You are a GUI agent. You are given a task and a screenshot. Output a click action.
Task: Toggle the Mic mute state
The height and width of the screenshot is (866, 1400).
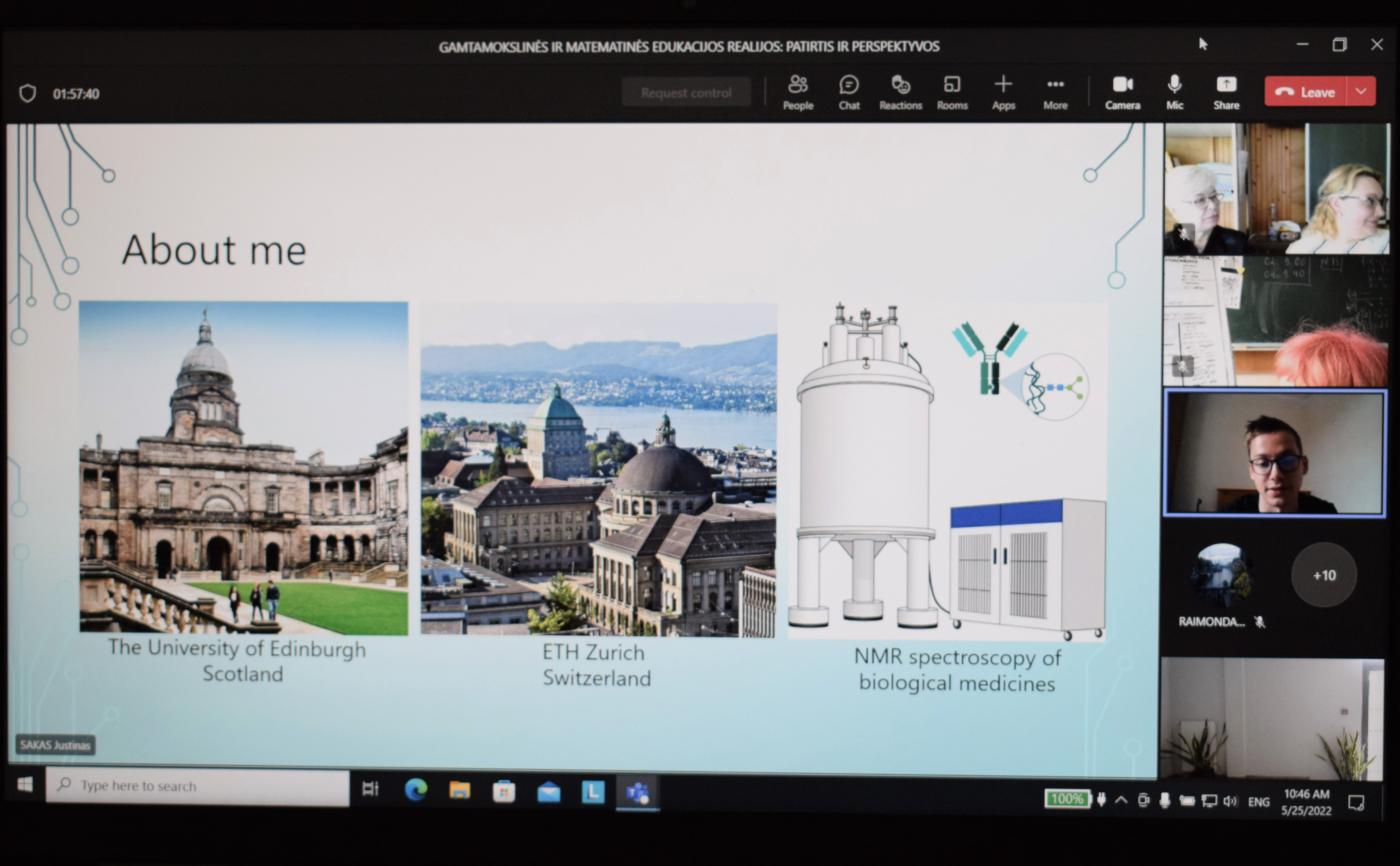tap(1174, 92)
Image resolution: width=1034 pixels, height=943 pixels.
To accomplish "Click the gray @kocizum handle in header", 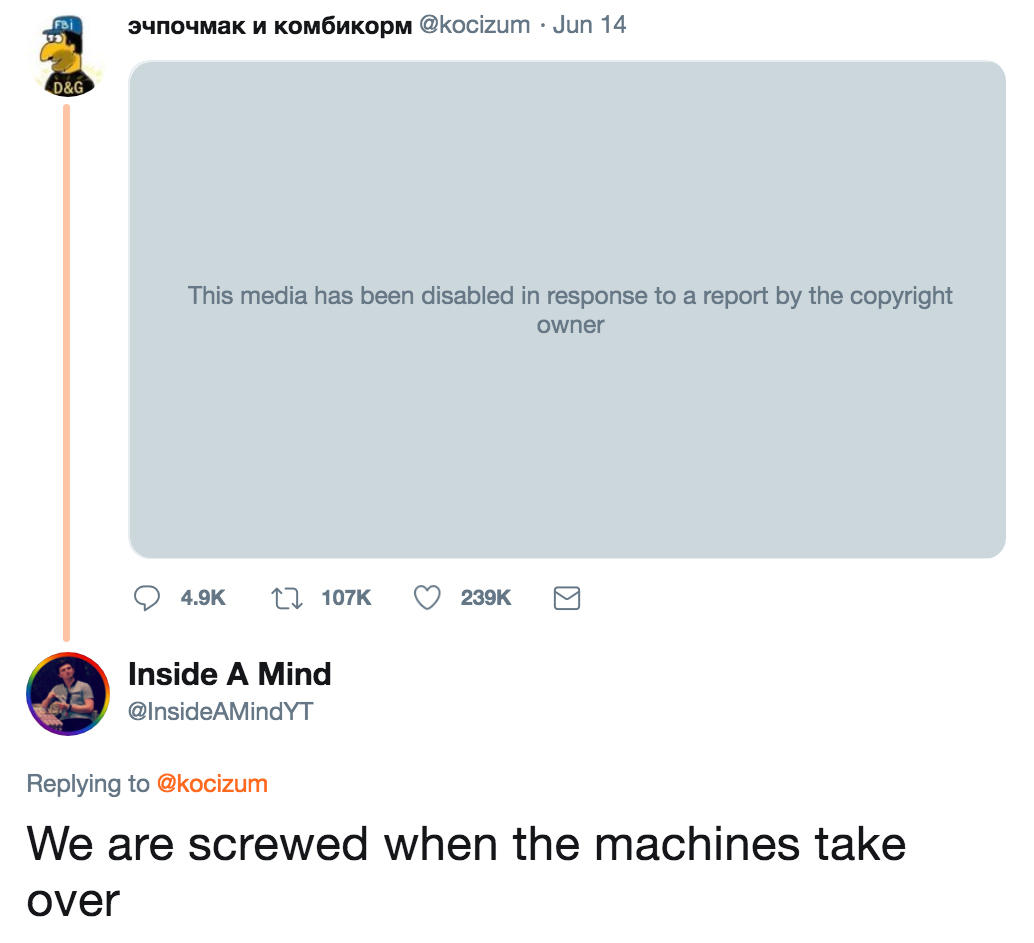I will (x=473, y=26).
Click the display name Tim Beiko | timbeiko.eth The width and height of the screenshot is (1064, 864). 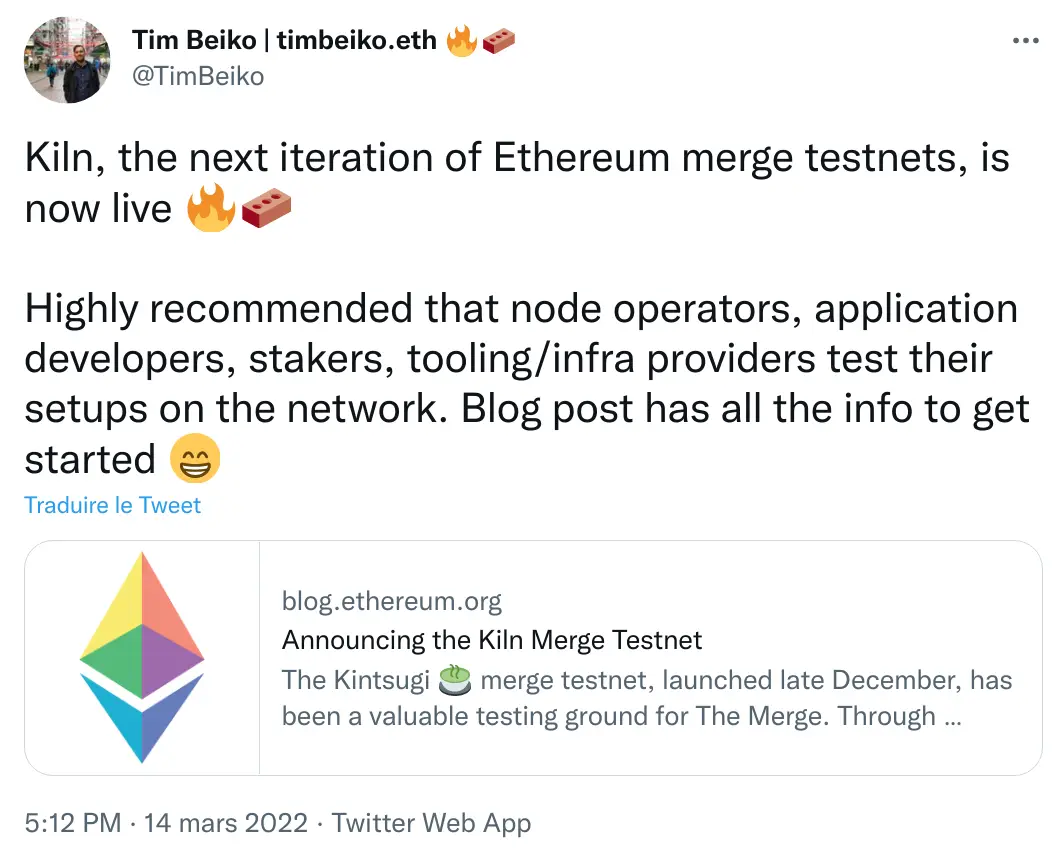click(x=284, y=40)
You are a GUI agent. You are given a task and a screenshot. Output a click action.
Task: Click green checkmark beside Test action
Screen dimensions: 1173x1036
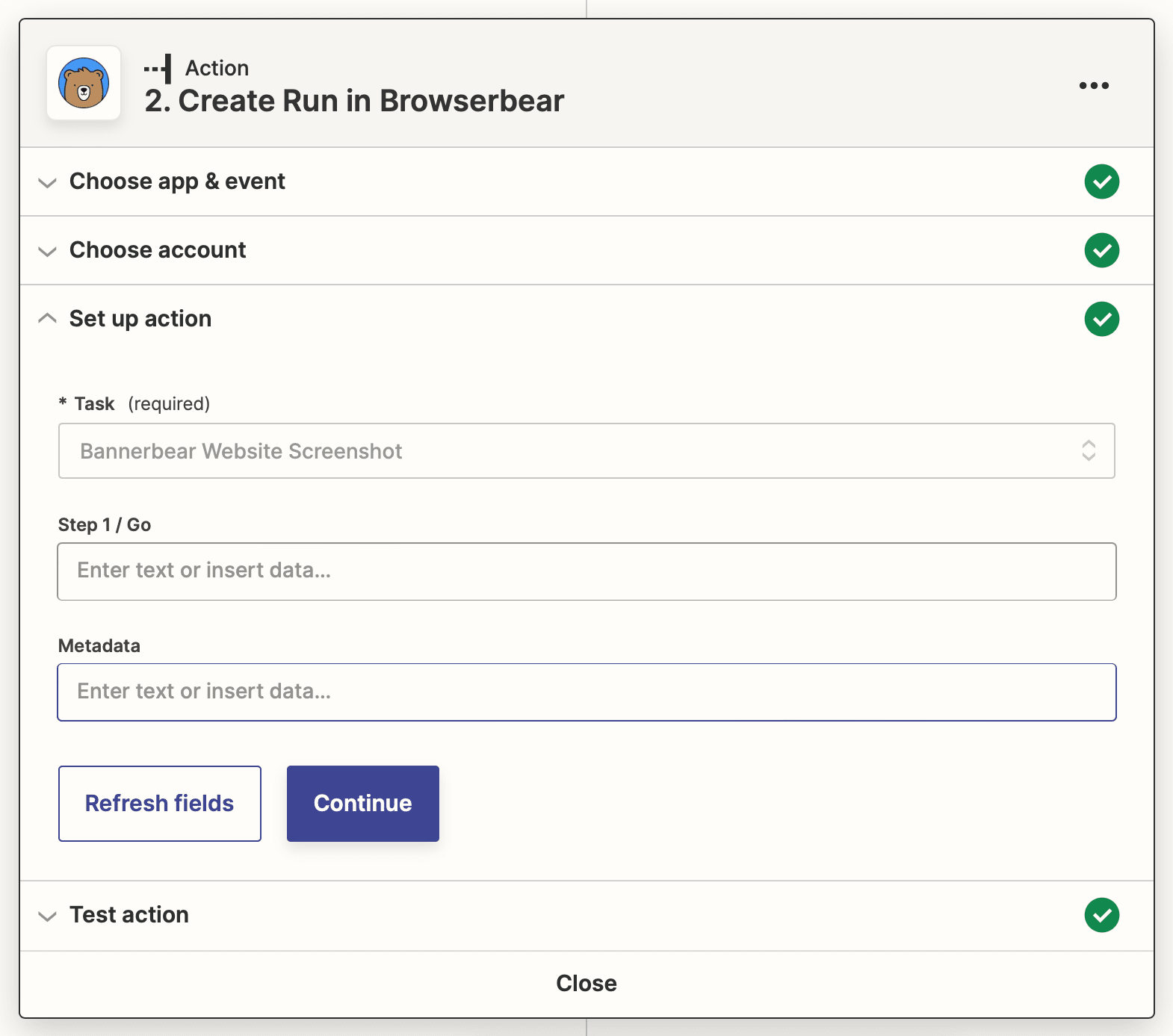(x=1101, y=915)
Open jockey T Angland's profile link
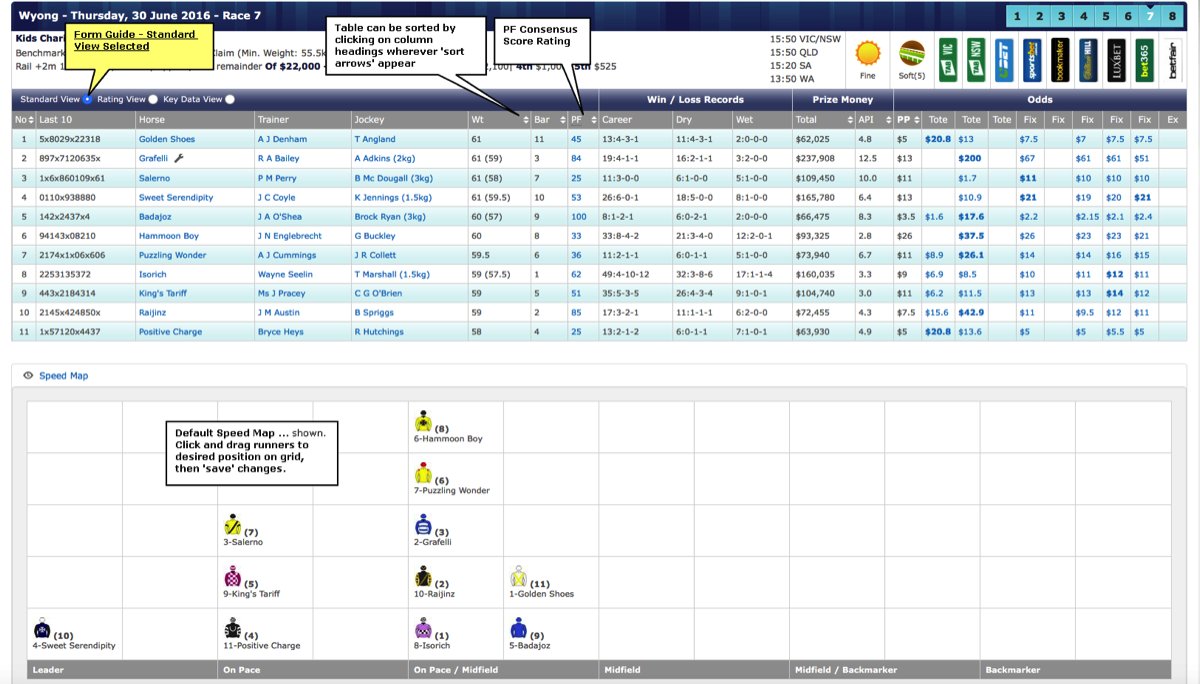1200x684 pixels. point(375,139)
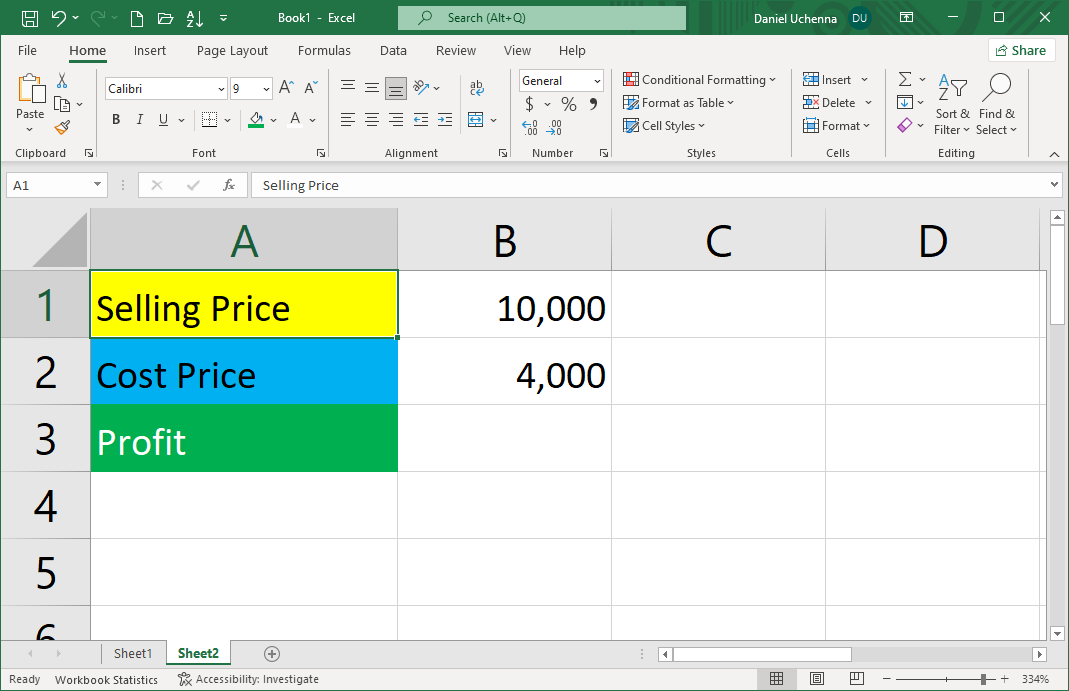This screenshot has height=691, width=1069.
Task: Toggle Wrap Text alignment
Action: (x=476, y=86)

+ + +

### [What this task involves]
Nothing but the lines from the one containing "Screen dimensions: 1173x1036" through the final line of the entries above should be given again, each exactly as written; omit the pictures.

### [Task solution]
Screen dimensions: 1173x1036
(x=1101, y=915)
Open jockey T Angland's profile link
1200x684 pixels. point(375,139)
This screenshot has height=691, width=1069.
Task: Toggle Wrap Text alignment
Action: (x=476, y=86)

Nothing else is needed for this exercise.